Hi all, I did some work a number of years ago training a 2-stage classification/regression model to distinguish irrigated crops in northwestern India during the Rabi (dry) season. We used logistic regression in the first stage to basically throw out everything that was obviously not irrigated (deserts, bodies of water, cities, etc.). The second stage assigned some number between 0-1 which was meant to roughly reflect the percentage of a pixel that was irrigated. This second stage was trained to distinguish forest from farm etc. and was trained using labels I generated by staring at lots of time stamped high-res satellite images.

Our raw data sets were a bunch of MODIS NDVI measurements at 1km resolution, reanalysis rainfall data, and elevation data from which we computed a local gradient (harder to grow stuff on hillsides). We did some wavelet based feature extraction and ended up with a handful of predictors on which we built the model.

This was all really cool stuff and we ended up with a little time series video of the changes in the extent of irrigated agriculture over 10 years in NW India including the Indus Valley. All this was related to monitoring the effects of an electricity management program (Jyotigram) that had been implemented in India meant to discourage illegal groundwater pumping while increasing the reliability of household electricity.

Anyways, it's been quite a while since I've worked on that kind of stuff and surely haven't thought much about how category theory might play a role.

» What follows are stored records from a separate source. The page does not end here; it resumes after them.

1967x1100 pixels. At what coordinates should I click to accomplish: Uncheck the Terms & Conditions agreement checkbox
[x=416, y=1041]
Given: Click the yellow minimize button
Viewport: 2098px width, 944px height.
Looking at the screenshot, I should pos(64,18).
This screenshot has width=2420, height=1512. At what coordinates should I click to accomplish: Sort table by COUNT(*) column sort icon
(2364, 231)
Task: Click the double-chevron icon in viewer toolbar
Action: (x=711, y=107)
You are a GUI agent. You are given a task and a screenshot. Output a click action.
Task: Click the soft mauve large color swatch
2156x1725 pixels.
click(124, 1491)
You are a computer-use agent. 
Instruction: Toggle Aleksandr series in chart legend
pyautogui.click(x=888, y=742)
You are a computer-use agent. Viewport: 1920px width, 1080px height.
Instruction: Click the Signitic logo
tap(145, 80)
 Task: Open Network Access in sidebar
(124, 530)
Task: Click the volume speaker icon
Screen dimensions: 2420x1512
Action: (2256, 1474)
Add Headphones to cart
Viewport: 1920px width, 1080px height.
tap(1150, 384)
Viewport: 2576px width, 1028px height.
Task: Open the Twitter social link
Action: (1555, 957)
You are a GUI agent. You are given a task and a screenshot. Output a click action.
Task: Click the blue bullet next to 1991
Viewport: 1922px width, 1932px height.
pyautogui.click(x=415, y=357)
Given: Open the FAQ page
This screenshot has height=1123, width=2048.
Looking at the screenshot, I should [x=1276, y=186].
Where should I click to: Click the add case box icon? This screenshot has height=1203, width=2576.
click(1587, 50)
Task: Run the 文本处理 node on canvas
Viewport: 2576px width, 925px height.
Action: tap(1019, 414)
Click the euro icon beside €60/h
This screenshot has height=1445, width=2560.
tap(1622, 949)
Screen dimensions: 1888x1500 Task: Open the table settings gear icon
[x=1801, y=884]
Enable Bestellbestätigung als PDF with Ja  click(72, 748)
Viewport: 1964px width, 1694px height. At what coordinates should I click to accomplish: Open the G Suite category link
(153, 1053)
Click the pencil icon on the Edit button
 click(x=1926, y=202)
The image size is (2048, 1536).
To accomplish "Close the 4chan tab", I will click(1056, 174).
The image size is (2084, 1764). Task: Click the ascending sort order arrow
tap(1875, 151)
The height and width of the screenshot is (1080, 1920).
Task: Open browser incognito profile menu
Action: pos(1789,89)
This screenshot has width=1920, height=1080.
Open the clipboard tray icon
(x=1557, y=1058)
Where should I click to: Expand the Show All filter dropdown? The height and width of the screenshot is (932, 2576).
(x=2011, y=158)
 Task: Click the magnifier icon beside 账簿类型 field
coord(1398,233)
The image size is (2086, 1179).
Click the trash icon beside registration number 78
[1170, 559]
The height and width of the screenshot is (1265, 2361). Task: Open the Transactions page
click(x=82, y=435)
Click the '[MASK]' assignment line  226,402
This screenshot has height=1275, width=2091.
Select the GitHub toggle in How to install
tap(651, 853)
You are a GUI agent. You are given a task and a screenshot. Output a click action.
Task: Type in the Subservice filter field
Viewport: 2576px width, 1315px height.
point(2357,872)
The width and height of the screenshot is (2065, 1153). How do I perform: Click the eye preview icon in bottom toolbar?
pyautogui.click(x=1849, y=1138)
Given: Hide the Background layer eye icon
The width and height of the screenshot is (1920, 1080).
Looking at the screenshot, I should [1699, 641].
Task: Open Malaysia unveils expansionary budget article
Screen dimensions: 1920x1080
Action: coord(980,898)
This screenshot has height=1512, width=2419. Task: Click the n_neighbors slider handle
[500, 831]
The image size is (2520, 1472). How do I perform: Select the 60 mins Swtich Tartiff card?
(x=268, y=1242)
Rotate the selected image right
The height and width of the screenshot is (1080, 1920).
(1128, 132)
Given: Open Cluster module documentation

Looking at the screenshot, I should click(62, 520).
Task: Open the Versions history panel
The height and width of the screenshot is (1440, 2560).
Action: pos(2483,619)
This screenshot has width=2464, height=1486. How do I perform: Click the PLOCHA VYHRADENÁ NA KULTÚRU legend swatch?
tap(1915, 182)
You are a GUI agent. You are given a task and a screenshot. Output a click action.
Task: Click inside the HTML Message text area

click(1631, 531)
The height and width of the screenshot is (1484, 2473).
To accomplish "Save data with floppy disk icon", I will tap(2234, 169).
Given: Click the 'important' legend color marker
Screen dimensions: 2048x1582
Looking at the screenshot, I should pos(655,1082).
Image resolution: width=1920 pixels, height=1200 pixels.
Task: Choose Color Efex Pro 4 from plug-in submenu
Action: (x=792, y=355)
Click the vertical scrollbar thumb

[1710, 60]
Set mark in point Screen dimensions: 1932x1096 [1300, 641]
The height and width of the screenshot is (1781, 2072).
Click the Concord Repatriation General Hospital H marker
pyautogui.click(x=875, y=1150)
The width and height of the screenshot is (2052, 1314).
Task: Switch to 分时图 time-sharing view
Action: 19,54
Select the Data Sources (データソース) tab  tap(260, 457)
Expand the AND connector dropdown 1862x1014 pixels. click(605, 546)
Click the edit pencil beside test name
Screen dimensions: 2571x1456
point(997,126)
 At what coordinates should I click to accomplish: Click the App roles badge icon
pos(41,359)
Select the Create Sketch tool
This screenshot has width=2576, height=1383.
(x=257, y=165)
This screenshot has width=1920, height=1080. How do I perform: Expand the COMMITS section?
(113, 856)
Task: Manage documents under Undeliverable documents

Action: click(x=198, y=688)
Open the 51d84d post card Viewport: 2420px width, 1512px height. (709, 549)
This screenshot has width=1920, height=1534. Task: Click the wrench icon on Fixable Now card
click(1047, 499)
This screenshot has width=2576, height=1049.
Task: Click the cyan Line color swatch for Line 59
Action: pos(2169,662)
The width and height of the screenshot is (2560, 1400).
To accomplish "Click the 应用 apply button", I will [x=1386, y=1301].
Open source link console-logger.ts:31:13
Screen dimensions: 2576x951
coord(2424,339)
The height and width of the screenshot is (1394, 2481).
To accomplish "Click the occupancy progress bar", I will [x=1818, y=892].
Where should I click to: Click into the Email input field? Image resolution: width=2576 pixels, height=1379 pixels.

I could see a few general aspects of this type of problem that folks are thinking about using categories for, heterogeneous data integration using sheaves (Michael Robinson, Cliff Joslyn, Emilie Purvine) and the machine learning paper by Spivak, Fong, and Tuyeras, that John pointed to. There is clearly a lot more to be in done on both those fronts, particularly the machine learning front.

I'm curious though to know a little bit more about the types of problems you were hoping categories might help you tackle?